**What is required:**
Every record is to be printed exactly as it appears.

**Collected data entries:**
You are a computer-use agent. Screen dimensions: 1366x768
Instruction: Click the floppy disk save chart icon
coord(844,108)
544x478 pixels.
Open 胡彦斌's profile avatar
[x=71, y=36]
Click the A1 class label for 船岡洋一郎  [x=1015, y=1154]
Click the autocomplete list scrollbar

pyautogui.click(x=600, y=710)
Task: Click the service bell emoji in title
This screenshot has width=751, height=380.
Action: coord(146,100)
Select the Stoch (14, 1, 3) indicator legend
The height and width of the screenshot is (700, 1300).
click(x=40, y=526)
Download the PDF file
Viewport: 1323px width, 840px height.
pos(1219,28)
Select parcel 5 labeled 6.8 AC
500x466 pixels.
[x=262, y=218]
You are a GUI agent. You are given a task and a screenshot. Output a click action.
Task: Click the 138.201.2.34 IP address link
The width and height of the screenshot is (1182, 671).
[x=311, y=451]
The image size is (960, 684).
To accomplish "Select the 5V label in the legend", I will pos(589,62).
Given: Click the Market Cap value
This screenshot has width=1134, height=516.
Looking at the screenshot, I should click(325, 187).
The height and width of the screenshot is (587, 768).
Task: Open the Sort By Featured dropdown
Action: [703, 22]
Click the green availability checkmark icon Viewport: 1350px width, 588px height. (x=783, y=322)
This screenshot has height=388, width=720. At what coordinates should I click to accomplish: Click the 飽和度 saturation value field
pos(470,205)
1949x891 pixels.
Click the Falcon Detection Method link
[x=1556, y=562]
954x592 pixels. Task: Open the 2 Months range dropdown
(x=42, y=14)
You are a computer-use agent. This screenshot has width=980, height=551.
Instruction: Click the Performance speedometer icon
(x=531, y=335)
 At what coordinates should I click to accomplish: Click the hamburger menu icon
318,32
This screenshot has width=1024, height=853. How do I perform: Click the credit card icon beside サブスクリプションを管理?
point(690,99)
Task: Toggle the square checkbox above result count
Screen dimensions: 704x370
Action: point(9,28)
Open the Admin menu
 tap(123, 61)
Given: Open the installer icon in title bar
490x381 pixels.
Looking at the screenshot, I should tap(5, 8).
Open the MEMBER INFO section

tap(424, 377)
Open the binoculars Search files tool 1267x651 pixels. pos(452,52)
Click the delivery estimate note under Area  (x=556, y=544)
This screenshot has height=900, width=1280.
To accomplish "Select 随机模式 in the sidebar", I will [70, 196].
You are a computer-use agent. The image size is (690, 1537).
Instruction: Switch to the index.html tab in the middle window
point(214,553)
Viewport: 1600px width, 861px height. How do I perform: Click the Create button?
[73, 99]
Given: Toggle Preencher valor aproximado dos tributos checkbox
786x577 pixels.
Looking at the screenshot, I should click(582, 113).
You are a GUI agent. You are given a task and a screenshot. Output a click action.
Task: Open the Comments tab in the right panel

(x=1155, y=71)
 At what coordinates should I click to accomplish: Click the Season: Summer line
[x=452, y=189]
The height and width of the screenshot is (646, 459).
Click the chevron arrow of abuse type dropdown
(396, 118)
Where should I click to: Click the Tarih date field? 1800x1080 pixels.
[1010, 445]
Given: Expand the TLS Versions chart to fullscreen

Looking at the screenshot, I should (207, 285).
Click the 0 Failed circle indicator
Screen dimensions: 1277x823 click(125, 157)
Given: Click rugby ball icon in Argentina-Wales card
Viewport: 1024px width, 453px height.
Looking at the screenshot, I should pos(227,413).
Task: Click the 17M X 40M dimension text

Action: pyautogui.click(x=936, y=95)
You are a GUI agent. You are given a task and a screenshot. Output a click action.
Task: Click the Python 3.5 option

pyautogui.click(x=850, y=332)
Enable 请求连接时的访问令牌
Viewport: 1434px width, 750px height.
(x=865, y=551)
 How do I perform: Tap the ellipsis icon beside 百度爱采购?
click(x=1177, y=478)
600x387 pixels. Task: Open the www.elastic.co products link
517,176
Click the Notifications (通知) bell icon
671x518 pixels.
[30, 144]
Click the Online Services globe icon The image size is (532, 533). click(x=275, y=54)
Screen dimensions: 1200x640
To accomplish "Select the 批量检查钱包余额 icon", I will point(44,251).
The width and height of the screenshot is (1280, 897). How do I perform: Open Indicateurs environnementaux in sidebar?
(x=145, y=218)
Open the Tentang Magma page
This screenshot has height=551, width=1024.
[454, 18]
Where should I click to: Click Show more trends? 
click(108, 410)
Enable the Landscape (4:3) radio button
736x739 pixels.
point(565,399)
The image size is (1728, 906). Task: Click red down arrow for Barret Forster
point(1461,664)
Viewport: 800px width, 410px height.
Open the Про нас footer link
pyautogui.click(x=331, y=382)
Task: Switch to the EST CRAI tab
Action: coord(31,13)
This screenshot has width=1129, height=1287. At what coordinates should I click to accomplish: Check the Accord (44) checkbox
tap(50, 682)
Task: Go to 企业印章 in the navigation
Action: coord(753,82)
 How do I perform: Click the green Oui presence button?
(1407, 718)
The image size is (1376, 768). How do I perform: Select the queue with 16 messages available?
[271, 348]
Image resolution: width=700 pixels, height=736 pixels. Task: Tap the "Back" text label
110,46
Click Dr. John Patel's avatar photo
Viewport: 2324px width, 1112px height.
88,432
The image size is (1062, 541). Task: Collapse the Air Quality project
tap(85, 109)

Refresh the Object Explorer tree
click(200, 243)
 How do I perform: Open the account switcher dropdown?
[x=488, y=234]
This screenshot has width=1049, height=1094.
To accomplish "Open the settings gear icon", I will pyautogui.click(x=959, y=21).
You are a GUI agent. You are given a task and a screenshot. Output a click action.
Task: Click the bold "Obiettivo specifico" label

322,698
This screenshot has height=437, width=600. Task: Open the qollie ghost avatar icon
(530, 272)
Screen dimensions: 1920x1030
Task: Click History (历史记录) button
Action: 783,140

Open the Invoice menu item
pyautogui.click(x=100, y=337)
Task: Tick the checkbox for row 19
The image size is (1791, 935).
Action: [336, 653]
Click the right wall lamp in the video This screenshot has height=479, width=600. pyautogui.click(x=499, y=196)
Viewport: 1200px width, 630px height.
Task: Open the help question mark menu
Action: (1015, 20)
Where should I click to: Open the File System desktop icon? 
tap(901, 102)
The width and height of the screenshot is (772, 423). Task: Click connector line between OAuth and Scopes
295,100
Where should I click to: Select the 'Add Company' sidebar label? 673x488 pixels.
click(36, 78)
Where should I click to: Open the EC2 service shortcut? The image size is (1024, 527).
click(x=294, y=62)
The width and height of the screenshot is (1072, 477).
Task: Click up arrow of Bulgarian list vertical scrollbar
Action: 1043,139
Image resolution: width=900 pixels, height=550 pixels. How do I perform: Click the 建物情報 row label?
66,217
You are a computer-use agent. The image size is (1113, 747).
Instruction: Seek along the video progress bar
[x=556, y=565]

**Answer space:**
You are a computer-use agent. Screen dimensions: 1366x768
Instruction: Click the floppy disk save chart icon
coord(844,108)
544x478 pixels.
Open 胡彦斌's profile avatar
[x=71, y=36]
Click the A1 class label for 船岡洋一郎  [x=1015, y=1154]
Click the autocomplete list scrollbar

pyautogui.click(x=600, y=710)
Task: Click the service bell emoji in title
This screenshot has width=751, height=380.
Action: coord(146,100)
Select the Stoch (14, 1, 3) indicator legend
The height and width of the screenshot is (700, 1300).
click(x=40, y=526)
Download the PDF file
Viewport: 1323px width, 840px height.
pos(1219,28)
Select parcel 5 labeled 6.8 AC
500x466 pixels.
[x=262, y=218]
You are a GUI agent. You are given a task and a screenshot. Output a click action.
Task: Click the 138.201.2.34 IP address link
The width and height of the screenshot is (1182, 671).
[x=311, y=451]
The image size is (960, 684).
To accomplish "Select the 5V label in the legend", I will pos(589,62).
Given: Click the Market Cap value
This screenshot has width=1134, height=516.
Looking at the screenshot, I should click(325, 187).
The height and width of the screenshot is (587, 768).
Task: Open the Sort By Featured dropdown
Action: [703, 22]
Click the green availability checkmark icon Viewport: 1350px width, 588px height. (x=783, y=322)
This screenshot has height=388, width=720. At what coordinates should I click to accomplish: Click the 飽和度 saturation value field
pos(470,205)
1949x891 pixels.
Click the Falcon Detection Method link
[x=1556, y=562]
954x592 pixels. Task: Open the 2 Months range dropdown
(x=42, y=14)
You are a computer-use agent. This screenshot has width=980, height=551.
Instruction: Click the Performance speedometer icon
(x=531, y=335)
 At what coordinates should I click to accomplish: Click the hamburger menu icon
318,32
This screenshot has width=1024, height=853. How do I perform: Click the credit card icon beside サブスクリプションを管理?
point(690,99)
Task: Toggle the square checkbox above result count
Screen dimensions: 704x370
Action: point(9,28)
Open the Admin menu
 tap(123, 61)
Given: Open the installer icon in title bar
490x381 pixels.
Looking at the screenshot, I should tap(5, 8).
Open the MEMBER INFO section

tap(424, 377)
Open the binoculars Search files tool 1267x651 pixels. pos(452,52)
Click the delivery estimate note under Area  (x=556, y=544)
This screenshot has height=900, width=1280.
To accomplish "Select 随机模式 in the sidebar", I will [70, 196].
You are a computer-use agent. The image size is (690, 1537).
Instruction: Switch to the index.html tab in the middle window
point(214,553)
Viewport: 1600px width, 861px height. How do I perform: Click the Create button?
[73, 99]
Given: Toggle Preencher valor aproximado dos tributos checkbox
786x577 pixels.
Looking at the screenshot, I should click(582, 113).
You are a GUI agent. You are given a task and a screenshot. Output a click action.
Task: Open the Comments tab in the right panel

(x=1155, y=71)
 At what coordinates should I click to accomplish: Click the Season: Summer line
[x=452, y=189]
The height and width of the screenshot is (646, 459).
Click the chevron arrow of abuse type dropdown
(396, 118)
Where should I click to: Click the Tarih date field? 1800x1080 pixels.
[1010, 445]
Given: Expand the TLS Versions chart to fullscreen

Looking at the screenshot, I should (207, 285).
Click the 0 Failed circle indicator
Screen dimensions: 1277x823 click(125, 157)
Given: Click rugby ball icon in Argentina-Wales card
Viewport: 1024px width, 453px height.
Looking at the screenshot, I should pos(227,413).
Task: Click the 17M X 40M dimension text

Action: pyautogui.click(x=936, y=95)
You are a GUI agent. You are given a task and a screenshot. Output a click action.
Task: Click the Python 3.5 option

pyautogui.click(x=850, y=332)
Enable 请求连接时的访问令牌
Viewport: 1434px width, 750px height.
(x=865, y=551)
 How do I perform: Tap the ellipsis icon beside 百度爱采购?
click(x=1177, y=478)
600x387 pixels. Task: Open the www.elastic.co products link
517,176
Click the Notifications (通知) bell icon
671x518 pixels.
[30, 144]
Click the Online Services globe icon The image size is (532, 533). click(x=275, y=54)
Screen dimensions: 1200x640
To accomplish "Select the 批量检查钱包余额 icon", I will point(44,251).
The width and height of the screenshot is (1280, 897). How do I perform: Open Indicateurs environnementaux in sidebar?
(x=145, y=218)
Open the Tentang Magma page
This screenshot has height=551, width=1024.
[454, 18]
Where should I click to: Click Show more trends? 
click(108, 410)
Enable the Landscape (4:3) radio button
736x739 pixels.
point(565,399)
The image size is (1728, 906). Task: Click red down arrow for Barret Forster
point(1461,664)
Viewport: 800px width, 410px height.
Open the Про нас footer link
pyautogui.click(x=331, y=382)
Task: Switch to the EST CRAI tab
Action: coord(31,13)
This screenshot has width=1129, height=1287. At what coordinates should I click to accomplish: Check the Accord (44) checkbox
tap(50, 682)
Task: Go to 企业印章 in the navigation
Action: coord(753,82)
 How do I perform: Click the green Oui presence button?
(1407, 718)
The image size is (1376, 768). How do I perform: Select the queue with 16 messages available?
[271, 348]
Image resolution: width=700 pixels, height=736 pixels. Task: Tap the "Back" text label
110,46
Click Dr. John Patel's avatar photo
Viewport: 2324px width, 1112px height.
88,432
The image size is (1062, 541). Task: Collapse the Air Quality project
tap(85, 109)

Refresh the Object Explorer tree
click(200, 243)
 How do I perform: Open the account switcher dropdown?
[x=488, y=234]
This screenshot has width=1049, height=1094.
To accomplish "Open the settings gear icon", I will pyautogui.click(x=959, y=21).
You are a GUI agent. You are given a task and a screenshot. Output a click action.
Task: Click the bold "Obiettivo specifico" label

322,698
This screenshot has height=437, width=600. Task: Open the qollie ghost avatar icon
(530, 272)
Screen dimensions: 1920x1030
Task: Click History (历史记录) button
Action: 783,140

Open the Invoice menu item
pyautogui.click(x=100, y=337)
Task: Tick the checkbox for row 19
The image size is (1791, 935).
Action: [336, 653]
Click the right wall lamp in the video This screenshot has height=479, width=600. pyautogui.click(x=499, y=196)
Viewport: 1200px width, 630px height.
Task: Open the help question mark menu
Action: (1015, 20)
Where should I click to: Open the File System desktop icon? 
tap(901, 102)
The width and height of the screenshot is (772, 423). Task: Click connector line between OAuth and Scopes
295,100
Where should I click to: Select the 'Add Company' sidebar label? 673x488 pixels.
click(36, 78)
Where should I click to: Open the EC2 service shortcut? The image size is (1024, 527).
click(x=294, y=62)
The width and height of the screenshot is (1072, 477).
Task: Click up arrow of Bulgarian list vertical scrollbar
Action: 1043,139
Image resolution: width=900 pixels, height=550 pixels. How do I perform: Click the 建物情報 row label?
66,217
You are a computer-use agent. The image size is (1113, 747).
Instruction: Seek along the video progress bar
[x=556, y=565]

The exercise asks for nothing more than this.